KUTIPAN HALAMAN:
--------------------
Peluang dan Tantangan Kebebasan Agama Dibahas Sekum PP Muhammadiyah dalam Seminar Tahunan Hukum dan Agama di Amerika Serikat
UTAH - Simposium Internasional Tahunan ke-30 tentang Hukum dan Agama kembali digelar oleh Pusat Studi Hukum dan Agama Internasional Brigham Young University (BYU) di Utah, Amerika Serikat.Simposium Tahun ini bertajuk “Protecting the Right to Freedom of Thought, Conscience, and Religion: 75 Years of the Universal Declaration of Human Rights” yang diselenggarakan selama tiga hari pada 1-3 Oktober 2023. Forum ini mempertemukan cendekiawan dan pemuka agama dari sedikitnya 65 negara. Termasuk hadir di dalamnya Sekretaris Umum Pimpinan Pusat Muhammadiyah, Abdul Mu’ti.
Abdul Mu’ti dalam kesempatan di forum menguraikan penjelasannya tentang peluang dan tantangan kebebasan beragama di Indonesia. Menurutnya, kebebasan beragama telah dijamin dan diatur lewat Konstitusi: Sila pertama Pancasila dan pasal 29 ayat (1) UUD 1945. Lewat acuan tersebut agama menjadi hak pribadi bagi seseorang.
“Memercayai atau menganut agama adalah hak pribadi setiap orang, namun menyatakan agama adalah urusan publik. Dalam KTP, menurut undang-undang, seseorang boleh menuliskan atau tidak menuliskan agamanya dengan segala konsekuensinya,” ujar Abdul Mu’ti.
Lebih lanjut, dalam pandangan Mu’ti, Indonesia adalah sebuah bangsa yang “sekuler-religius”. Pancasila sebagai dasar negara bersifat “sekuler”, prinsip-prinsip Pancasila dikristalisasi dari nilai-nilai budaya Indonesia. Namun nilai-nilai tersebut tidak bertentangan dengan pengajaran agama.
Dalam kehidupan bernegara, tutur Mu’ti, agama memegang peran penting membentuk segala aspek kehidupan di Indonesia. Mulai masalah hukum hingga moral, agama menjadi patokan penting bagi masyarakat indonesia. Dari pemerintahan tertinggi hingga masyarakat akar rumput, agama satu aspek yang banyak menentukan berbagai kebijakan hingga norma keseharian.
--------------------
YANG HARUS DILAKUKAN: Tolong lanjutkan berita di atas tentang paparan Abdul Mu’ti mengenai kebebasan beragama di Indonesia, dimulai setelah kalimat terakhirnya.

MATERI YANG DISEDIAKAN:
--------------------
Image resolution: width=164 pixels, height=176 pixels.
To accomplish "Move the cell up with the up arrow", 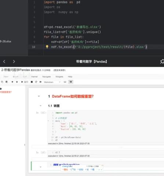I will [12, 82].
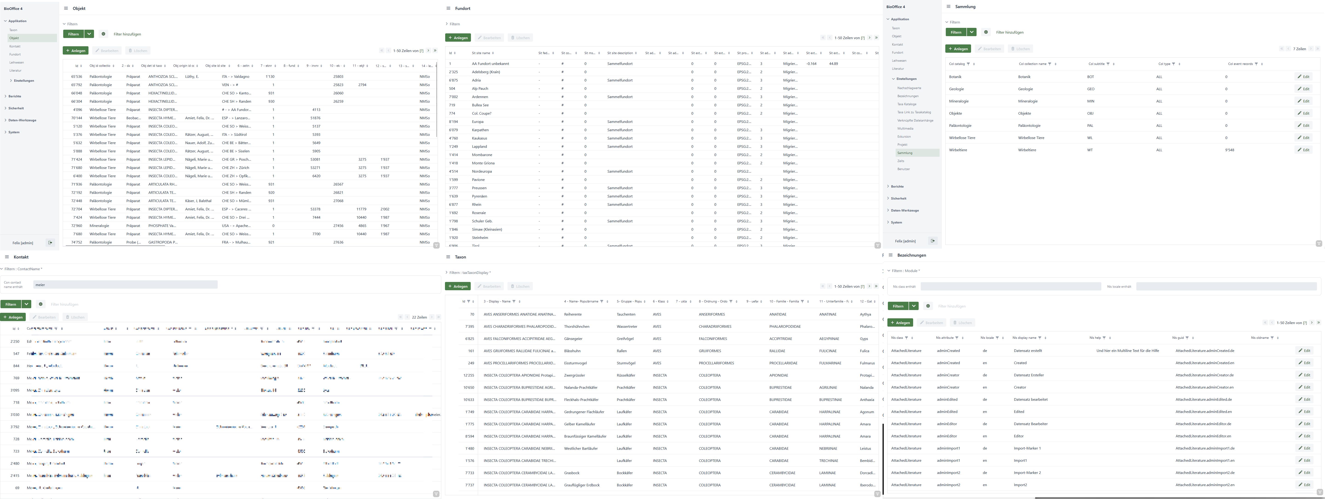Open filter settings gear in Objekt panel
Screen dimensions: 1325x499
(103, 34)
--------------------
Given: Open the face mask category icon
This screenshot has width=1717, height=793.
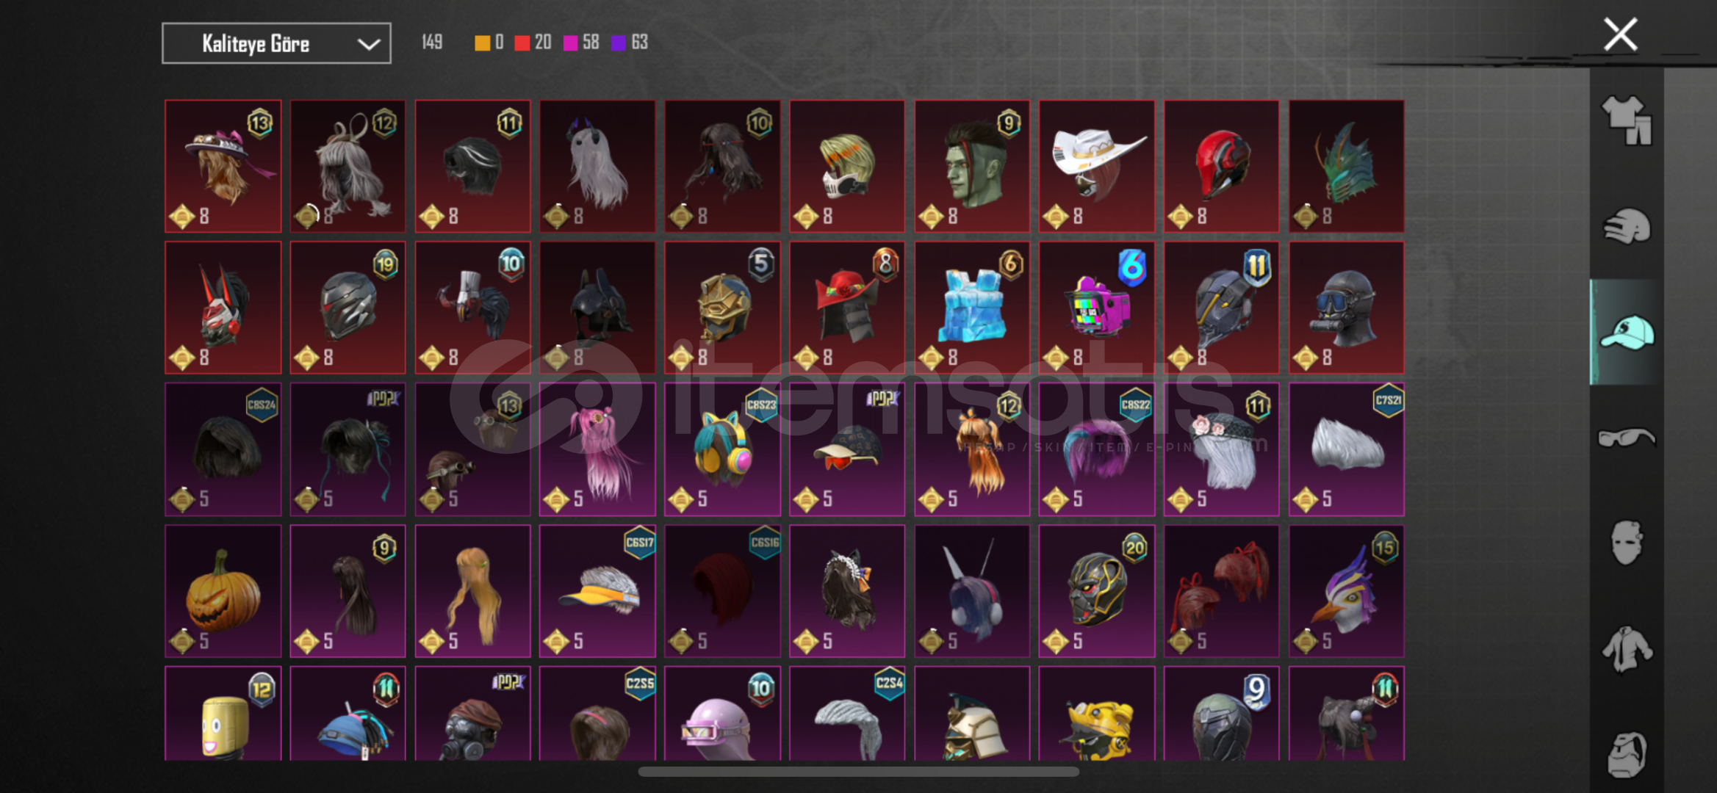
--------------------
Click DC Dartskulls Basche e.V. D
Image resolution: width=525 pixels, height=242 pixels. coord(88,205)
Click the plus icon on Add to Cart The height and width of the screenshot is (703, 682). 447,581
--------------------
HASIL LATIHAN:
Dengan begitu Indonesia, lewat ratifikasi Deklarasi Hak Asasi Manusia dan Kovenan Internasional tentang Hak Sipil dan Politik, menegaskan upaya menjamin kebebasan beragama. Upaya tersebut dilakukan karena negara ikut memfasilitasi pemeluk agama untuk mengamalkan, mengembangkan, dan mengajarkan agamanya masing-masing, kata Mu’ti.
Di sekolah misalnya, Undang-Undang Nomor 20 Tahun 2003 pasal 12 menjamin siswa untuk mendapatkan pendidikan agama sesuai dengan ajarannya yang diajarkan oleh guru agama yang seagama. Komitmen negara ini juga ditunjukkan pada soal perkawinan, perawatan medis, wali anak, dan pelayanan publik lainnya juga diberikan dengan memperhatikan agama.
Meski dalam konstitusi kebebasan beragama diakui dan dilindungi, menurut Mu’ti “secara hukum” masyarakat tidak mempunyai haknya. Misalnya lewat Peraturan Pemerintah Nomor 55 Tahun 2007 dan Peraturan Menteri Agama Nomor 16 Tahun 2010 yang membatasi pendidikan agama hanya kepada enam agama yang resmi diakui oleh negara.
“Secara Undang-undang, keberadaan mereka termasuk dan diakui. Tapi, berdasarkan Peraturan, (dalam pendidikan-red) mereka dikecualikan,” kata Mu’ti.
“Permasalahan serupa juga dialami oleh penganut enam agama “yang dianut” yang jumlahnya kurang dari 15 orang. Jika murid agama tertentu kurang dari 15 orang, maka pendidikan agama tidak diajarkan di sekolah. Hal ini diajarkan oleh komunitas agama di luar sekolah. Karena alasan “pragmatis”, para siswa tersebut lebih memilih mengikuti pendidikan agama yang tersedia di sekolah. Artinya mereka mempelajari pendidikan agama yang berbeda dengan agamanya,” imbuhnya.
Tantangan lain terkait kebebasan beragama, seperti yang diungkapkan oleh Mu’ti, terlihat dalam implementasi Pasal 2 Undang-Undang Nomor 1 Tahun 1974 tentang Perkawinan. Pengakuan sahnya perkawinan berdasarkan keyakinan agama pasangan suami istri adalah wujud penghormatan terhadap praktik beragama mereka dan merupakan jaminan dari negara.
Namun, dalam praktiknya, Pasal tersebut justru dapat menjadi sumber masalah jika yang menikah berbeda agama, karena agama yang satu bisa saja berbeda pandangan tentang perkawinan dengan agama yang lain.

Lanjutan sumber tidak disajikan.